424B2
Filed Pursuant to Rule 424(b)(2)
Registration Statement No. 333-159454

PROSPECTUS SUPPLEMENT DATED JANUARY 28, 2010
(To Prospectus Supplement dated May 27, 2009, as supplemented by
Prospectus Supplement dated November 25, 2009, and Prospectus dated May 22, 2009)

$70,000,000

(LOGO)

Common Shares without par value

This prospectus supplement adds to, updates and changes information in, and should be read in conjunction with, the prospectus filed with the Securities and Exchange Commission on May 22, 2009, as part of our Registration Statement on Form S-3ASR (File No. 333-159454), and the prospectus supplement dated May 27, 2009, as supplemented by the prospectus supplement dated November 25, 2009 (the “prior prospectus supplements”).

This prospectus supplement, together with the prior prospectus supplements and the prospectus, relate to the offer and sale of our common shares, without par value, having aggregate sales proceeds of up to $70,000,000 from time to time through Sandler O’Neill & Partners, L.P. (“Sandler O’Neill”), as our sales agent (the “At-the-Market Offering Program”), provided that in no event may the aggregate number of common shares so offered and sold exceed 1,050,000.

Pursuant to the prospectus supplement dated May 27, 2009, the prospectus and a distribution agreement dated May 27, 2009, during the period from May 27, 2009 through September 30, 2009, we sold 288,272 of our common shares at market prices through Sandler O’Neill. Our gross proceeds from such sales were $17.5 million, and the aggregate compensation paid to Sandler O’Neill was $0.5 million. Our aggregate net proceeds from such sales were approximately $16.7 million, after deducting compensation to Sandler O’Neill as sales agent and legal and accounting fees. We suspended the At-the-Market Offering Program from October 1, 2009 through November 24, 2009. On November 25, 2009, we entered into an amendment to the distribution agreement with Sandler O’Neill, the sole purpose of which was to adjust the compensation to be paid to Sandler O’Neill for any common shares sold through it as sales agent under the distribution agreement, as amended, on or after November 25, 2009. No common shares were sold under the At-the-Market Offering Program on or after November 25, 2009.

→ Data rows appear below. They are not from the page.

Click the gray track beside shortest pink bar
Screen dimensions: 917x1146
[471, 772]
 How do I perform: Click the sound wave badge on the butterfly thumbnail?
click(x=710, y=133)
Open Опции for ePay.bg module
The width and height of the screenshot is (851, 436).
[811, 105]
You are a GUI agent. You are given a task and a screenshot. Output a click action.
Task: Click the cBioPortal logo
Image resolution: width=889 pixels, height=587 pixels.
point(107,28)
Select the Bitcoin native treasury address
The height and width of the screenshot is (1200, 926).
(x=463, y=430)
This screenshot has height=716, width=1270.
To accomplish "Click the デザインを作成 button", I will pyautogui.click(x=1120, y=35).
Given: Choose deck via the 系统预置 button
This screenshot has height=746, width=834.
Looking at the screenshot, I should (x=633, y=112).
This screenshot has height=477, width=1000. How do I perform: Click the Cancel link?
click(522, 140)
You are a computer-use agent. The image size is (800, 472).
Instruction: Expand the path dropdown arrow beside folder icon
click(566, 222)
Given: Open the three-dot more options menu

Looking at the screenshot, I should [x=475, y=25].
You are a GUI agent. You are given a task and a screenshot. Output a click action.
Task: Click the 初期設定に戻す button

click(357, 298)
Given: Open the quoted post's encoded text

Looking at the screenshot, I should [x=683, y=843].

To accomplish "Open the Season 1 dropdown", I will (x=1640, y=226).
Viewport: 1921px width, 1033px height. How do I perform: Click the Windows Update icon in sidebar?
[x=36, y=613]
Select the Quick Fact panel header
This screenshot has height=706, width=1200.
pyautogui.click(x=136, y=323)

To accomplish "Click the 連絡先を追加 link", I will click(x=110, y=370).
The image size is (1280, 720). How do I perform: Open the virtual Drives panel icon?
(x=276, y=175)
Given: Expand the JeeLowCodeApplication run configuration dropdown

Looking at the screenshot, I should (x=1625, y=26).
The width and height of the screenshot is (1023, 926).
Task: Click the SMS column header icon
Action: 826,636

On January 27, 2010, we terminated the distribution agreement, as amended, with Sandler O’Neill and no further common shares will be offered or sold under the At-the-Market Offering Program.

Our common shares are listed on NYSE Amex under the symbol “PRK”. On January 27, 2010, the closing price for our common shares was $58.20.

Neither the Securities and Exchange Commission, nor any state securities commission nor any bank regulatory agency has approved or disapproved of these securities or passed upon the adequacy or accuracy of this prospectus supplement, the prospectus supplement dated November 25, 2009, the prospectus supplement dated May 27, 2009 or the prospectus dated May 22, 2009. Any representation to the contrary is a criminal offense.

These securities are not deposits or accounts or other obligations of any of our bank or non-bank subsidiaries and are not insured or guaranteed by the Federal Deposit Insurance Corporation, the Board of Governors of the Federal Reserve System or any other governmental or regulatory agency or instrumentality.

(PARTNERS LOGO)

The date of this prospectus supplement is January 28, 2010.